An interesting fact about John Fogerty is that he was actually sued for sounding like himself! What happened was Saul Zaentz, who was the owner of Creedence Clearwater Revival’s old label, Fantasy Records owned the rights to “Run Through Jungle.” When Fogerty released “The Old Man Down The Road,” Zaentz sued Fogerty saying that the song “The Old Man Down The Road” was simply a repackaged “Run Through The Jungle.” So Fogerty was sued for essentially plagiarizing his own song. Fogerty eventually prevailed in court but it cost him a ton of money in legal fees.
During the song “Long As I Can See The Light,” Fogerty went up on the center stage riser and was bathed in 16 narrow beam spots. He looked as if he were glowing. The effect was breathtaking.
I couldn’t wait until “Centerfold,” because Fogerty plays a guitar that is shaped liked a Louisville Slugger. During “Fortunate One,” some of the videos screens were displaying images of the Vietnam era. Others were showing flames. It was a very moving interpretation of how the country was being torn apart at that time.
The band breaks a little over two hours for the encore. Everyone is one their feet screaming and clapping. They come back and play “Bad Moon Rising,” and end with “Proud Mary.” The confetti cannons explode, house lights go up and the band walks off behind a curtain of confetti.
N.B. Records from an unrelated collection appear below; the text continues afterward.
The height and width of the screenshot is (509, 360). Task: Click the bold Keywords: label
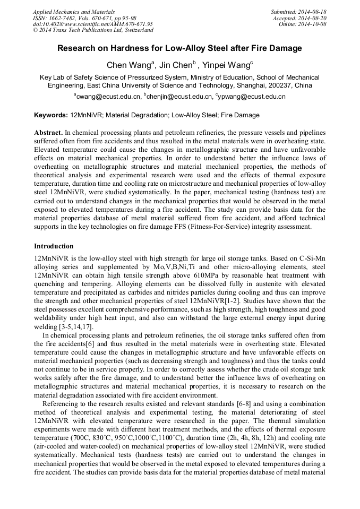pos(51,115)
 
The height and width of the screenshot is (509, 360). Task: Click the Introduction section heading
pos(54,246)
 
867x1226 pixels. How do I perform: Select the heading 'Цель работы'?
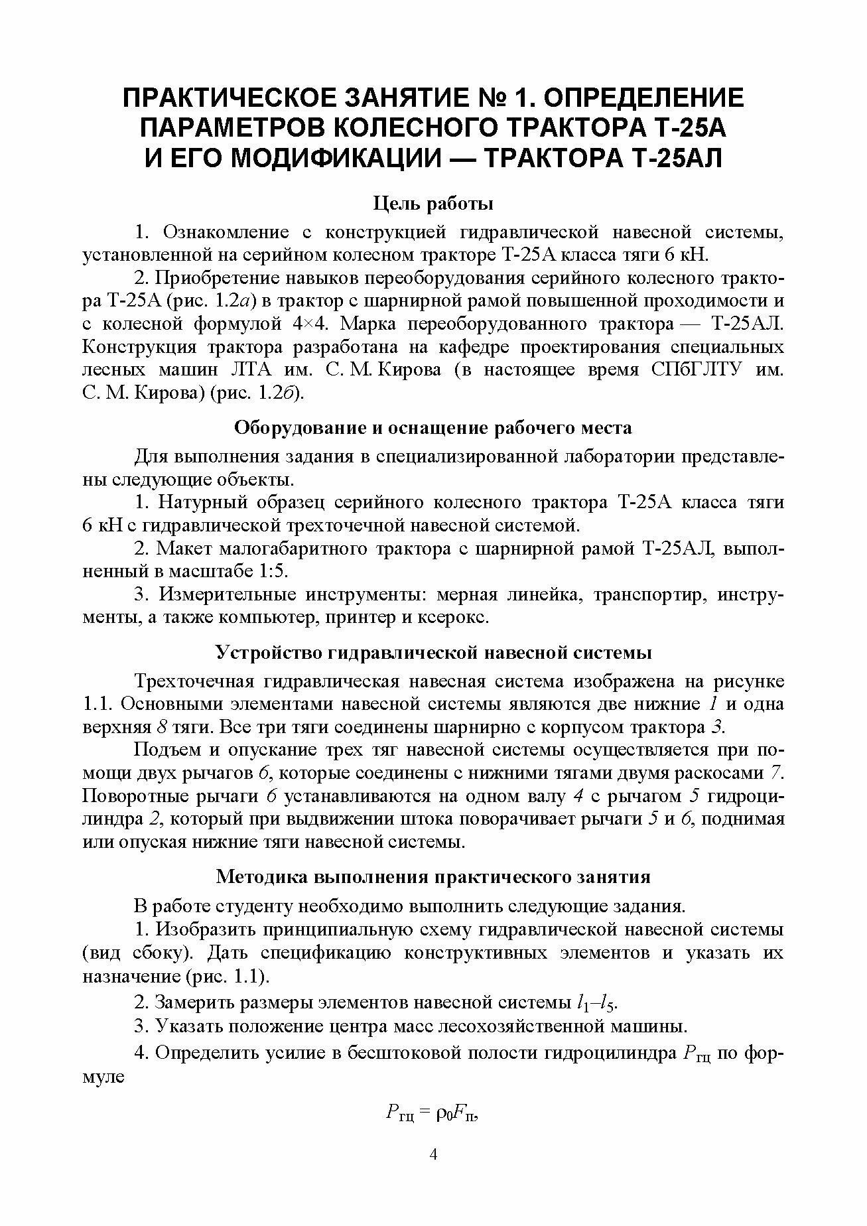[x=433, y=203]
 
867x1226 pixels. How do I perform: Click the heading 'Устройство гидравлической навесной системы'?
[x=434, y=653]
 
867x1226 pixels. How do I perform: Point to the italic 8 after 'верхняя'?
[x=163, y=727]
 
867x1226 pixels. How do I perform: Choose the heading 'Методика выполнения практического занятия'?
[x=433, y=877]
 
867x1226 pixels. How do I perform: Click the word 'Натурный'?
[x=198, y=503]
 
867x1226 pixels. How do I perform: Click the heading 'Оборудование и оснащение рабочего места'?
[x=433, y=428]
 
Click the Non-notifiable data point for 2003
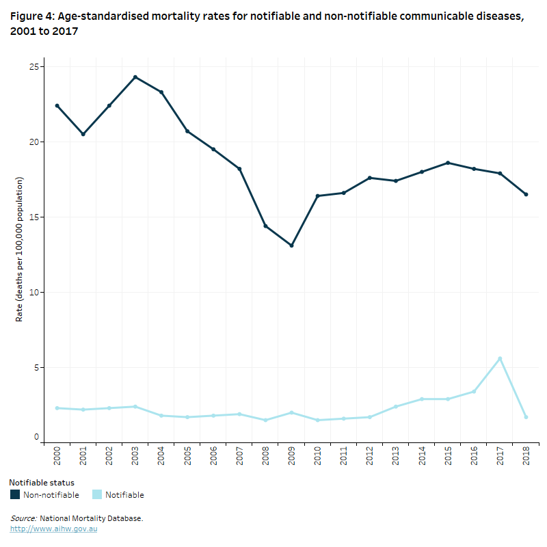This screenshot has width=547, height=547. tap(135, 77)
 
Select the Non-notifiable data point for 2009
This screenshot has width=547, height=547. tap(291, 245)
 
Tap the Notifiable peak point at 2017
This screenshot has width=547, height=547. tap(500, 358)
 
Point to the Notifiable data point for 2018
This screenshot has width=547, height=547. tap(526, 417)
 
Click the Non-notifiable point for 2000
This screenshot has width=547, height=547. tap(57, 106)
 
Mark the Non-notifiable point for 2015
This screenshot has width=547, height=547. tap(448, 163)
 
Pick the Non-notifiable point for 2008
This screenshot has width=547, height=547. tap(265, 226)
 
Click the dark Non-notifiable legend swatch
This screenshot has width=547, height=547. tap(15, 494)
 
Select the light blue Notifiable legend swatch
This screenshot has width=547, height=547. tap(96, 494)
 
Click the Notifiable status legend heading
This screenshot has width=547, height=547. tap(42, 483)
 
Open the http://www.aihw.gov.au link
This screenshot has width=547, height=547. tap(53, 529)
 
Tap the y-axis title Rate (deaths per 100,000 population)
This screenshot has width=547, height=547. tap(20, 250)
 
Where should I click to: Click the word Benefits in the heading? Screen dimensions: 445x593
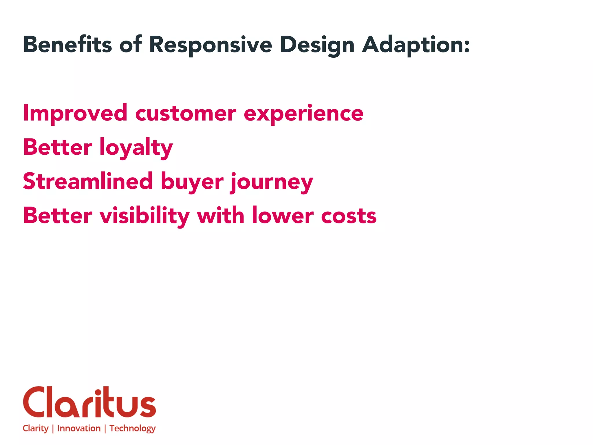(67, 45)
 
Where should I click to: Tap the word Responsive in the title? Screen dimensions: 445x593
(211, 45)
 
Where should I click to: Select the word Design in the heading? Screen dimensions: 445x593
(317, 45)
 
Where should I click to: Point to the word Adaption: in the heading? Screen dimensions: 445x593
(416, 45)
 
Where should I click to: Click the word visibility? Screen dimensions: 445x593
(144, 216)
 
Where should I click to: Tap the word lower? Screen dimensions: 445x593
(283, 216)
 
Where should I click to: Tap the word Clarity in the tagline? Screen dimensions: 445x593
(36, 428)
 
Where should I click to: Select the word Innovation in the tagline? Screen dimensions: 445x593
(79, 428)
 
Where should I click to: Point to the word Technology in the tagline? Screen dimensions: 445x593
(132, 428)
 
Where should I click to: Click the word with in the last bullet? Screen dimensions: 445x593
(220, 216)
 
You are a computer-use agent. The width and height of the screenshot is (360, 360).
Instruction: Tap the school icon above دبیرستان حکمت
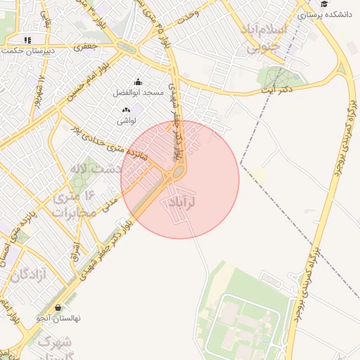(x=27, y=40)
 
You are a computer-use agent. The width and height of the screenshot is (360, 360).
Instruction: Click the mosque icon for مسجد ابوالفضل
(x=137, y=82)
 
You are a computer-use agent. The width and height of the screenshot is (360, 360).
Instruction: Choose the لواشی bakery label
(x=127, y=121)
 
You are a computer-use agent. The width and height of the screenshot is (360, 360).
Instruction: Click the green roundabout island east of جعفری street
(x=127, y=47)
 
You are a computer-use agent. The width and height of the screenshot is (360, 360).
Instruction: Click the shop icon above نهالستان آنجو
(x=58, y=307)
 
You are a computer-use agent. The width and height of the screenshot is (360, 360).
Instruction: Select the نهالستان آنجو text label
(x=59, y=319)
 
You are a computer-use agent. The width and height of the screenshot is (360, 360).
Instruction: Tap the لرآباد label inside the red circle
(x=181, y=202)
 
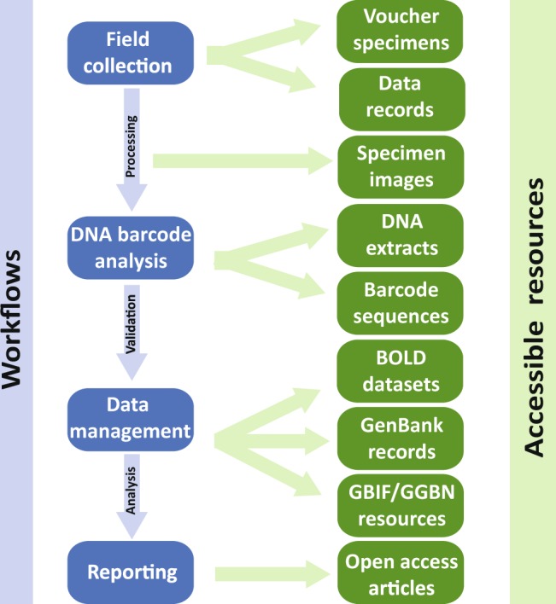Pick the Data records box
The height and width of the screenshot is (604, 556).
point(401,97)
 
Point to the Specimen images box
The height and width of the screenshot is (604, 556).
point(401,167)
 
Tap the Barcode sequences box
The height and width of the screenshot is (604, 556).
point(401,303)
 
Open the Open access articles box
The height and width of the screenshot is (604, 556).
point(401,574)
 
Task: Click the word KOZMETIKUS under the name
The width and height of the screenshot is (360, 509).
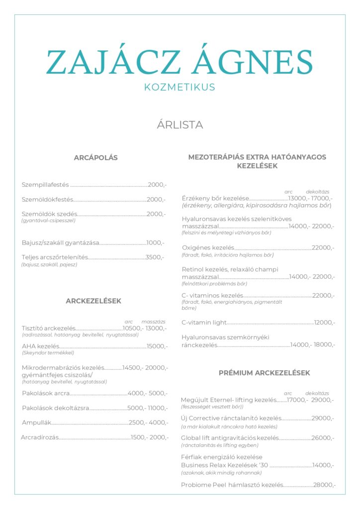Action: pos(180,87)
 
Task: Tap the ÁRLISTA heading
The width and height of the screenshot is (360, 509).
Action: pos(180,125)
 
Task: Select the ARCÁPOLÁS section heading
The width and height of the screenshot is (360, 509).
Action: pos(95,158)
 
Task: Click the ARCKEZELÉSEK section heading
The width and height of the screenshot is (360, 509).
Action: pos(93,301)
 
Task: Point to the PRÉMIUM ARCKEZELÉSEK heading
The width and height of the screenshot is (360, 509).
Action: pos(264,373)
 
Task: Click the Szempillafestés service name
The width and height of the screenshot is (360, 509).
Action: pos(45,185)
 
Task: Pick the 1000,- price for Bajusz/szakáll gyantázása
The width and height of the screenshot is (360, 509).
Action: pos(155,243)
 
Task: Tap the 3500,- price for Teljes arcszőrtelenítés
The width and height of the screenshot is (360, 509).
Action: pos(155,257)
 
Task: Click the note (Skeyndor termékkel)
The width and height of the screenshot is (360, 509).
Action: pos(48,353)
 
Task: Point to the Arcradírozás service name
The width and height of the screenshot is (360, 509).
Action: pos(40,437)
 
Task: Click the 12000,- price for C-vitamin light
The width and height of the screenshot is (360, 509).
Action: pos(324,323)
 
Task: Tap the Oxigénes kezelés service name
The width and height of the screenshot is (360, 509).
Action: pos(208,248)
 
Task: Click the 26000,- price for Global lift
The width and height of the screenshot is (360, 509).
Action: pos(323,438)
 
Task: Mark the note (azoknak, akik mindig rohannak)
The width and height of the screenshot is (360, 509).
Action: pos(221,472)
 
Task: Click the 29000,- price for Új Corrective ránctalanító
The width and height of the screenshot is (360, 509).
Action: pos(323,419)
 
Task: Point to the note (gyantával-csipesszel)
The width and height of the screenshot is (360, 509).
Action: pos(48,220)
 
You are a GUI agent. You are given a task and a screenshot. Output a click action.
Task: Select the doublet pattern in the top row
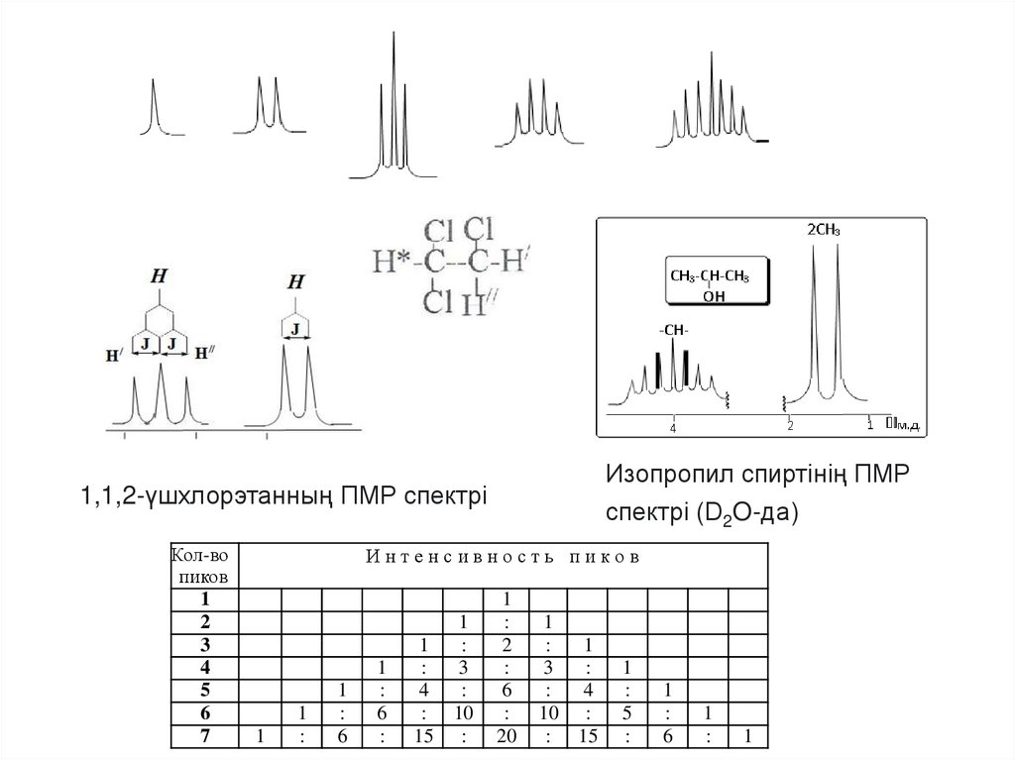point(268,105)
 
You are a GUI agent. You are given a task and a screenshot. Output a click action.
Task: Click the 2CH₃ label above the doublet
point(825,230)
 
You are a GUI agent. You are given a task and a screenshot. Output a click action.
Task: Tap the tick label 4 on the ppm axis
point(673,430)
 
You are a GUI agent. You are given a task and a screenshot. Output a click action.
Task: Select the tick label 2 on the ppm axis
point(790,426)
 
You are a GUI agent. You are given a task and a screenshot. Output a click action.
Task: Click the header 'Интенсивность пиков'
point(503,556)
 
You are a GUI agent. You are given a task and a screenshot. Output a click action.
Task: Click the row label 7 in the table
point(205,736)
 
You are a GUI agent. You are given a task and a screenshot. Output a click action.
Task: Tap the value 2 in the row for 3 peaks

Awesome.
Walking out of the venue listening to the creaking of knees and flushing of the bathrooms I watch some guy in his fifties wobbling so drunk he could hardly walk. His two buddies were laughing at him. When we got to the car, the guys next to me kept on telling how stoned they were. I was especially interested in the very stoned guy, not the somewhat stoned guy, tell me that he was into Fogerty before Fogerty was. I’m sure there is logic there, but it was lost on me.
Anyway, it was a truly great performance. The band was tight, the songs were spot on and it gave me a little glimpse back when I was young. A truly sweet evening.